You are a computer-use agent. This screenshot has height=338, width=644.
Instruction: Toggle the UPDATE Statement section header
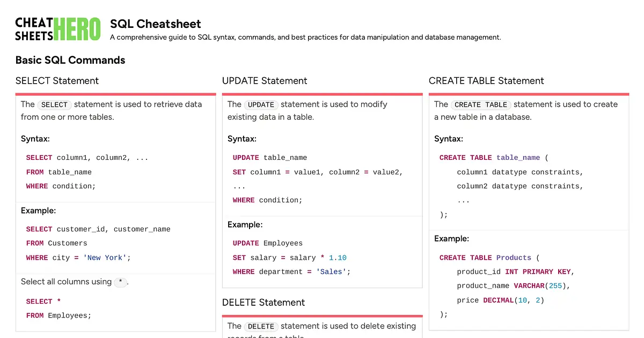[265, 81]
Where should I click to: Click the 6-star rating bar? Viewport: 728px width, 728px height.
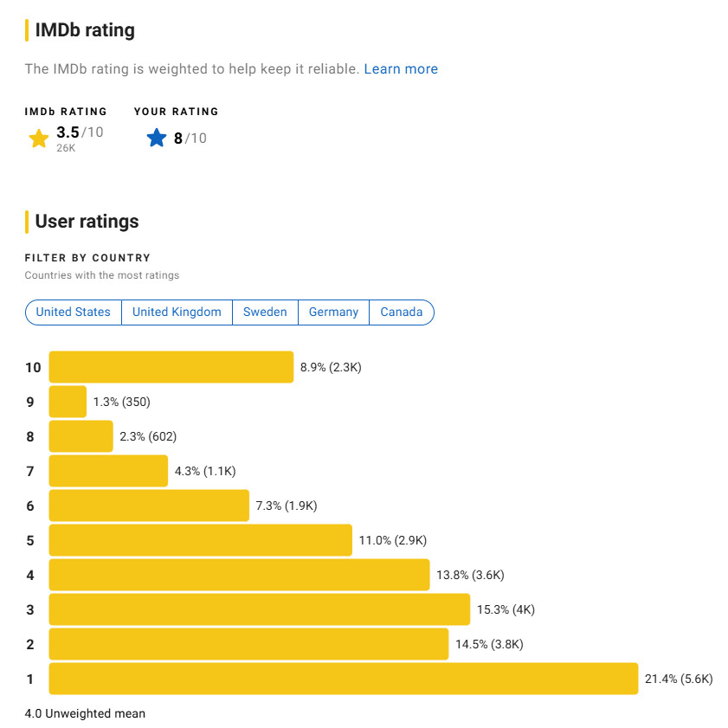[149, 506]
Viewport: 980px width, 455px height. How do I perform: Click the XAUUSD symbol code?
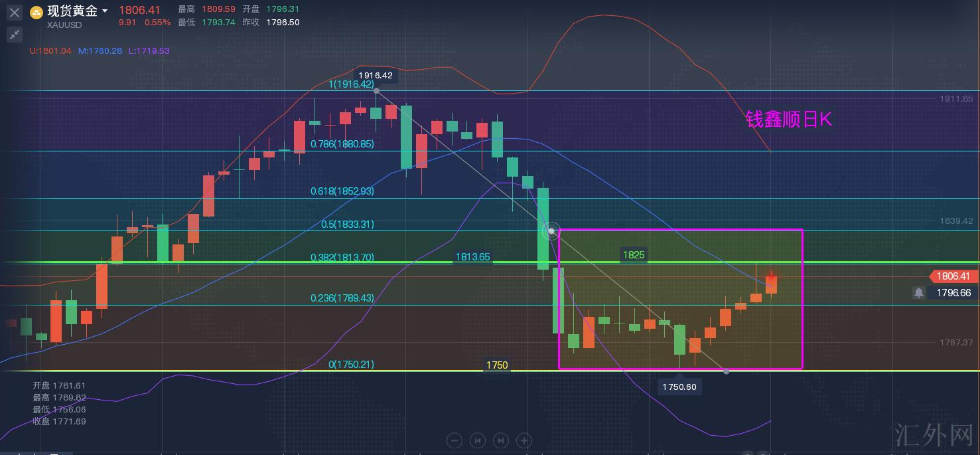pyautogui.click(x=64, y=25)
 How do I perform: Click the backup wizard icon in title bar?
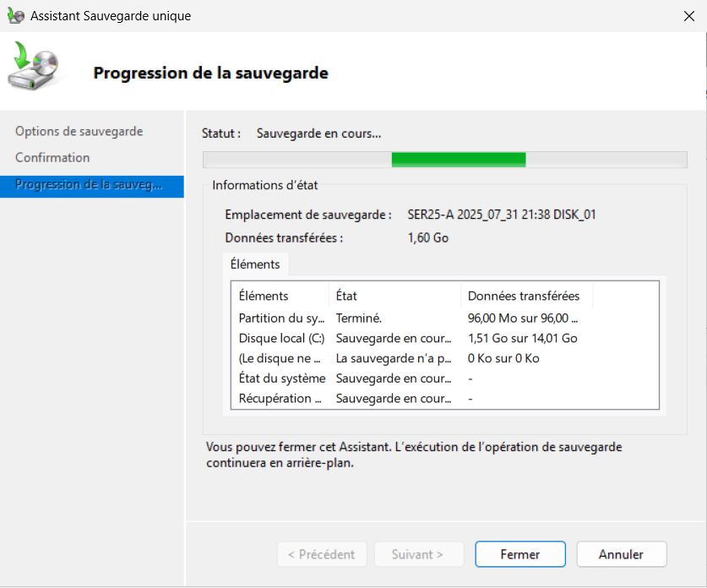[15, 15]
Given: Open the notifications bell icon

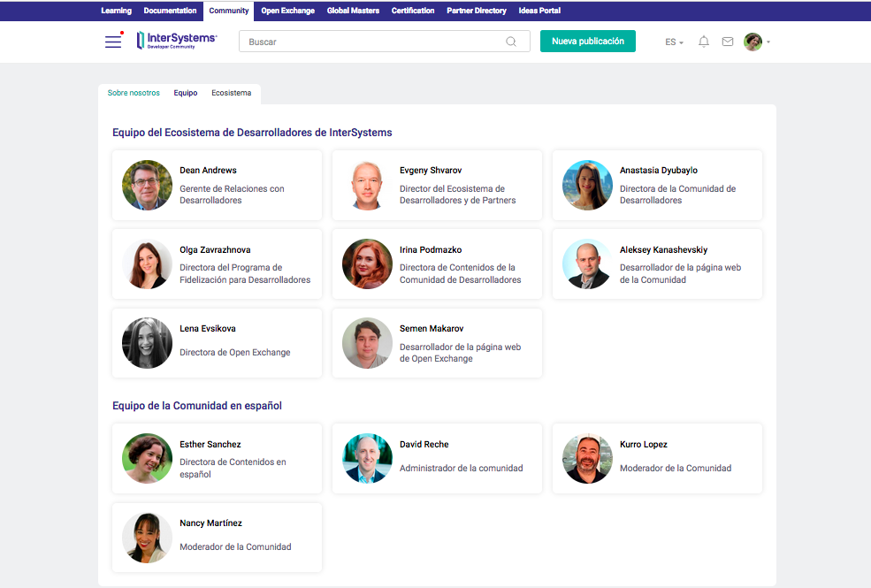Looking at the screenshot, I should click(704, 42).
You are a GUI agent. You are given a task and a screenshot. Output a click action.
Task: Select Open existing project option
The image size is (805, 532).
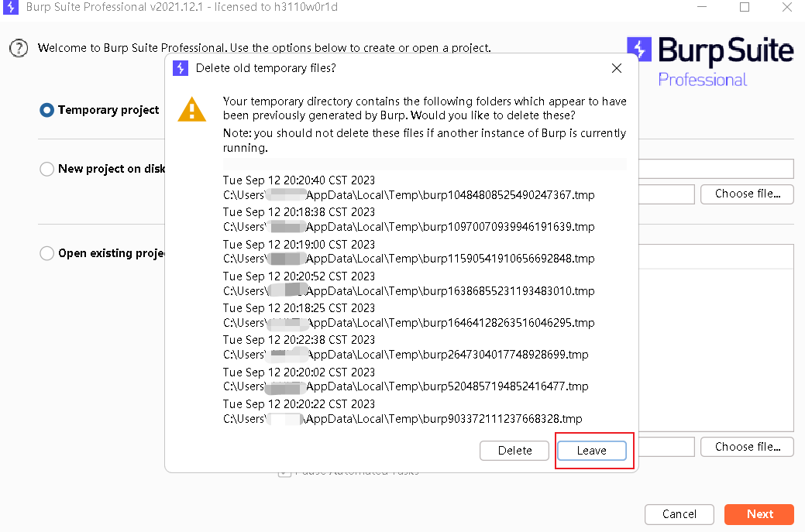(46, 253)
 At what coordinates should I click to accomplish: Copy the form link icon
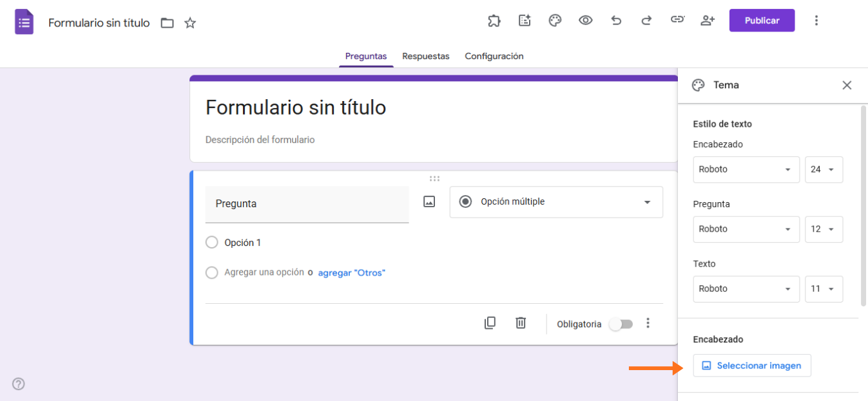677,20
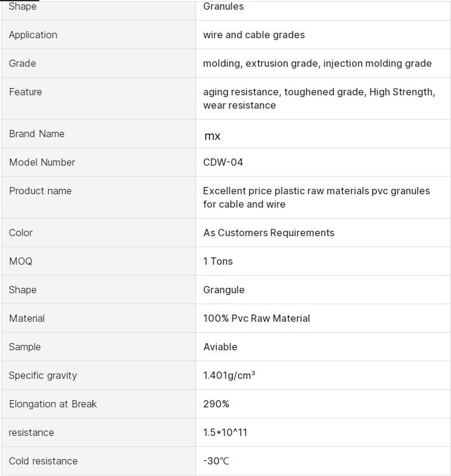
_ _ _
The task -
From the line containing "The image size is (805, 532)." through the last line of the data above, write out every line word for word, and nothing else. Do not include the pictures.

Completed task -
The image size is (805, 532).
(46, 253)
 At what coordinates should I click to accomplish: Copy the form link icon
677,20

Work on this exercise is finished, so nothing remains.